Shelly bursts into the room with a six-figure contract and her client’s novel-length Diversity & Inclusion policy. If the architect took the time to actually read the policy, she’d quickly realize it was crafted with great care to serve as a flawless legal and political shield while entitling the company’s employees to no actual protection or recourse from discrimination. But time isn’t a luxury she has anymore.

She winds up at the center of a tug of war between Shelly and the HR manager, whose brightly painted nails carve deep lines into the architect’s arm as Shelly drags her from the room.

Of course, Strive has invested in countermeasures. An expensive renovation over the holidays transformed the entire office into a Faraday cage, ensuring no wireless signals can go in or out. The runners’ contracts are all hosted on a remote web service; they must get their prizes out of the building.

Barry ushers his pack of recruits back through reception, but the elevators take precious seconds to arrive and more to depart. Strive’s two security guards beat several of the defecting juniors unconscious before they can escape, and a particularly zealous manager drags another from the elevator as the doors close.

Tom knows better, and heads for the stairs; unfortunately, the route to the stairwell leads past Strive’s executive suite. He loses one of his recruits to a flying tackle from the COO, who adorns his desk with high school football trophies.
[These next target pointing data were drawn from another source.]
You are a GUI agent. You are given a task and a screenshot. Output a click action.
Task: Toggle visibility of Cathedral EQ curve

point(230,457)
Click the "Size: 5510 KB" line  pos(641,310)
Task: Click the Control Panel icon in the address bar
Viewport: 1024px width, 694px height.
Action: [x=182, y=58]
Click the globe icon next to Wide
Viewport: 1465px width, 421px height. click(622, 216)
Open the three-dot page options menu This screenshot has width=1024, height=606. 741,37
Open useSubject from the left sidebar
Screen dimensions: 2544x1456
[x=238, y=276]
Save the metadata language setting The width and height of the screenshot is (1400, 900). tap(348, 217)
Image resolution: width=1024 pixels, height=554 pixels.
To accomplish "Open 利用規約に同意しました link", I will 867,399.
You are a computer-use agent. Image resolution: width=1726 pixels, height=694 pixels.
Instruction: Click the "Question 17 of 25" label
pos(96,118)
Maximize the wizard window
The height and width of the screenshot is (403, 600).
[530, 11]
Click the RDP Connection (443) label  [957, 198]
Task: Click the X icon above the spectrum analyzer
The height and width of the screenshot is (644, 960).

Shelly cased the office in advance. She leads the architect to an old fire escape at the far end of the floor, near the server room. The windows are locked, but a quick blow from Shelly’s collapsible baton and they’re both home free, clambering down the side of the building.

As quickly as it started, it’s all over.

Of the dozens of workstations arrayed throughout the Pit, almost half now sit empty. Broken glass and loose papers lie scattered across the floor, alongside a few office chairs knocked over in the chaos. Strive’s remaining workers peer uncertainly from beneath their desks.

A light breeze wafts through the shattered window.

Strive’s CEO storms and rages for an hour, cursing the disloyalty of his former employees. Then, shutting himself in his office, he places a call to his own recruiter.